Directions for this task: From the text on the Ming imperial family, list the six ranked titles given to later generations of male family members. Give each English title with the Chinese term that follows it in parentheses.

Text under study:
The Hongwu Emperor appointed his eldest son, Zhu Biao, as the heir to the throne (taizi). His other sons were given titles of princes (qinwang; literally 'prince of imperial blood', also simply ; wang) and were sent to the provinces with a large entourage and broad, primarily military powers after reaching the age of about twenty. Despite their titles, they did not rule over the regions as feudal princes; local officials continued to be subject to the central government. The princes represented a support for the Hongwu Emperor's personal power independent of the regular civilian and military hierarchy; after the Emperor's death, the Jianwen government attempted to limit their influence, which provoked a rebellion by Zhu Di, Prince of Yan. The Yongle Emperor further limited the regional power of the princes, and they lost their political significance after the Prince of Han unsuccessfully rebelled against his nephew, the Xuande Emperor, in 1426. Apart from the princes, other members of the imperial family were excluded from the administration of the country. It was not until 1595, when the number of imperial family members had grown to tens of thousands, that they were allowed to participate in the civil service examinations, but they could not be appointed to positions in the capital city.

The Ming emperors traditionally appointed their eldest sons as heir to the throne at a young age. Other imperial sons were given the title of prince and were sent to different regions. The sons of these princes, aside from the designated heir (shizi), were in turn granted the title of commandery prince (Note: Commandery was a mid-level administrative unit in ancient and medieval Chinese states. In the 10th century, it was replaced by counties and prefectures, but the word remained a part of some aristocratic titles.) (junwang). In the following generations, male members of the family were granted titles in six decreasing levels, with each male member of the house holding at least the least senior title as "supporter-commandants of the state" (fengguo zhongwei). (Note: These six titles were "defenders-general of the state" (zhenguo jiangjun), "bulwark-generals of the state" (fuguo jiangjun), "supporters-general of the state" (fengguo jiangjun), "defenders-commandant of the state" (zhenguo zhongwei), "bulwark-commandants of the state" (fuguo zhongwei), and "supporter-commandants of the state" (fengguo zhongwei).)

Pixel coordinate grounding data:
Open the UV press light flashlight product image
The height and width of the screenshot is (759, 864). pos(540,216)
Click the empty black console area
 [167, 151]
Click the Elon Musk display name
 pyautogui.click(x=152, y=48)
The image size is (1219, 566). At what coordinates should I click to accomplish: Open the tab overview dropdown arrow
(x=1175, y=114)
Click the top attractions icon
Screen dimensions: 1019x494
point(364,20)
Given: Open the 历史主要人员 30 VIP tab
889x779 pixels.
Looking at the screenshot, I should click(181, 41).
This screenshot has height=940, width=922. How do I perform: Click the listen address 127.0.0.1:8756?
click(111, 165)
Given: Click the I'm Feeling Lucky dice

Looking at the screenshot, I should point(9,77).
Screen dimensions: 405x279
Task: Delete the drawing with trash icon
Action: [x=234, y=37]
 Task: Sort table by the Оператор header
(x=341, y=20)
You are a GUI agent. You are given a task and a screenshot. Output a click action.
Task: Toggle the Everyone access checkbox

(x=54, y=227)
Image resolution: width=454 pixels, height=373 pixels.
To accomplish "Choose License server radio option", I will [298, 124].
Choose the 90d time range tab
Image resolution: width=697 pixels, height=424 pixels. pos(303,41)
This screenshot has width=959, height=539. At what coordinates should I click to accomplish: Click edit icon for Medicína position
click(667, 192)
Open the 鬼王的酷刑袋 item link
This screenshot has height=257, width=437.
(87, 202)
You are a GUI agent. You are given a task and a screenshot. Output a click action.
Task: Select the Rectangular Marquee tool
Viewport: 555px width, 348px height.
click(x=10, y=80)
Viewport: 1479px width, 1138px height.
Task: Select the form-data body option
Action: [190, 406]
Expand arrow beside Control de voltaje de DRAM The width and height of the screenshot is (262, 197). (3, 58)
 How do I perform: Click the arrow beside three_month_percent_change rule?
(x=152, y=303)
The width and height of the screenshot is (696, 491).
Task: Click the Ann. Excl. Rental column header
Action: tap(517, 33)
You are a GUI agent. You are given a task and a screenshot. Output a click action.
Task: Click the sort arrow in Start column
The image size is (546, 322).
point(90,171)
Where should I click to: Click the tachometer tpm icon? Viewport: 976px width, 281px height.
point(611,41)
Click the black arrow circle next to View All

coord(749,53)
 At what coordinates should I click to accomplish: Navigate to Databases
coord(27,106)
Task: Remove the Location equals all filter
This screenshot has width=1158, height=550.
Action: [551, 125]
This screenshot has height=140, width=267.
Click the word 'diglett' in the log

Answer for this exercise:
1. "defenders-general of the state" (zhenguo jiangjun)
2. "bulwark-generals of the state" (fuguo jiangjun)
3. "supporters-general of the state" (fengguo jiangjun)
4. "defenders-commandant of the state" (zhenguo zhongwei)
5. "bulwark-commandants of the state" (fuguo zhongwei)
6. "supporter-commandants of the state" (fengguo zhongwei)